I tromboni che coprono i suoni armonici

Un conto è esprimere soddisfazione per l’arresto del boss mafioso (l’ultimo?) Matteo Messina Denaro, un conto è cavalcare trionfalisticamente l’evento come sta facendo gran parte della politica ed il governo. Si è scatenata immediatamente la corsa a mettere il cappello sopra questo fatto, dimenticando bellamente che questo arresto arrivo con appena trent’anni di ritardo.

Meglio tardi che mai, ma questo ritardo è inquietante e impone parecchie riflessioni sul fenomeno mafioso e i suoi legami con la politica, la società e le istituzioni. Se non esistessero questi legami, la latitanza di questo personaggio sarebbe durata molto meno.

Come si legge in una nota del Quirinale, “il presidente della Repubblica, Sergio Mattarella, ha telefonato questa mattina al Ministro dell’Interno e al Comandante dell’Arma dei Carabinieri per esprimere le sue congratulazioni per l’arresto di Matteo Messina Denaro, realizzato in stretto raccordo con la Magistratura”. Poche appropriate e sobrie parole per cogliere il vero significato “istituzionale” dell’evento, che in un certo senso potrebbe e dovrebbe rappresentare la vera novità da cogliere e coltivare. Il resto mi è sembrato fuffa retorica, strumentale e fastidiosa, mirante a buttare fumo negli occhi.

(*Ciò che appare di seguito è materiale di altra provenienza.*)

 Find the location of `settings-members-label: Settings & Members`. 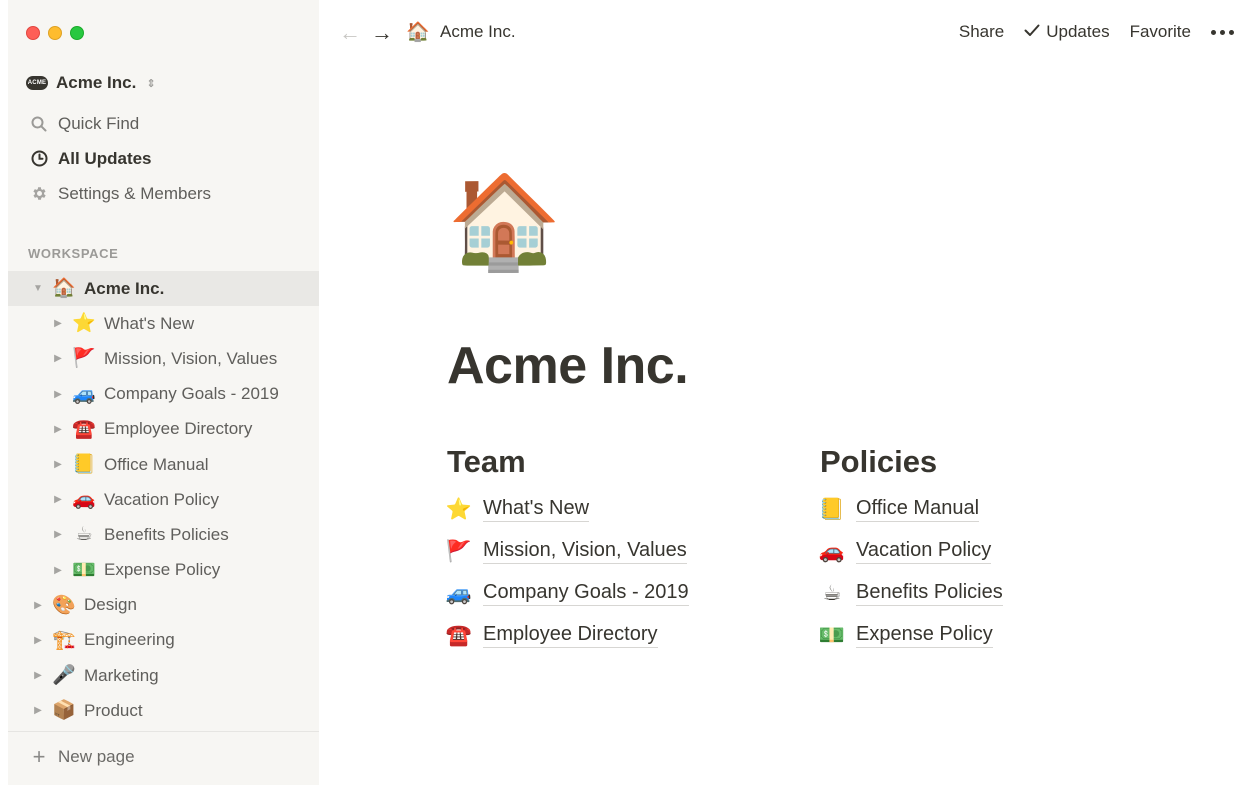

La lotta alla mafia è il nostro problema e lo rimane anche dopo questo arresto eccellente, che non cancella il fenomeno mafioso nel frattempo evoluto verso forme di affarismo delinquenziale sempre più sofisticate ed allargate. Se si è girata una pagina, non significa che il quaderno sia finito.

Non credo che questo arresto possa suonare a consolazione per i famigliari delle vittime di mafia così come non credo che segni un distacco significativo della società dal fenomeno mafioso. Una giustizia che arriva con trent’anni di ritardo è più una beffa che una rassicurazione. Una latitanza durata trent’anni testimonia di una persistente area di omertà serpeggiante a tutti i livelli.

Il ministro degli Interni impegnato all’estero ha espresso il proprio rammarico per non poter partecipare alla “festa” (ma quale festa? non ricordo se abbia usato proprio questo termine, ma il concetto era questo) ed ha aggiunto che “ci vuole tempo ma la giustizia arriva” (una quasi barzelletta…).

“È una giornata storica, un giorno di festa per le persone per bene, per le famiglie delle vittime della mafia, perché il sacrificio di tanti eroi non era vano”. Lo ha detto la premier Giorgia Meloni ai cronisti a Palazzo di giustizia dopo l’incontro col procuratore capo di Palermo. “Mi piace immaginare che questo possa essere il giorno nel quale viene celebrato il lavoro degli uomini e delle donne che hanno portato avanti la guerra contro la mafia. Ed è una proposta che farò”. Forse si sta esagerando, ma ormai purtroppo tutto si muove in chiave mediatica e secondo logiche di mera strumentalizzazione politica.

Sinceramente non riesco ad unirmi a questo stentoreo coro di osannanti, preferisco pensare silenziosamente e coscienziosamente a tutti coloro che hanno dato la vita e che continuano a rischiarla, a quanti fanno silenziosamente il proprio dovere. È così che si combatte la mafia, non con le trombonate retoriche del momento.

Se da scuola portavo a casa un buon voto, mio padre, di mestiere imbianchino, era soddisfatto, ma non mi faceva tanti complimenti, anzi mi gelava dicendo: «T’è fat al tò dovér, né pu né meno che al tò dovér…Se a mi a m’ vén bén la pituräda ‘d ‘na cambra, ti co’ m’ dit? T’è fât al tò mester…».

Richard Strauss consigliava al buon direttore d’orchestra di non guardare i tromboni per non incoraggiarli. Io mi permetto di parafrasarlo pregando i buoni cittadini di non ascoltare i tromboni per non rovinarsi le orecchie.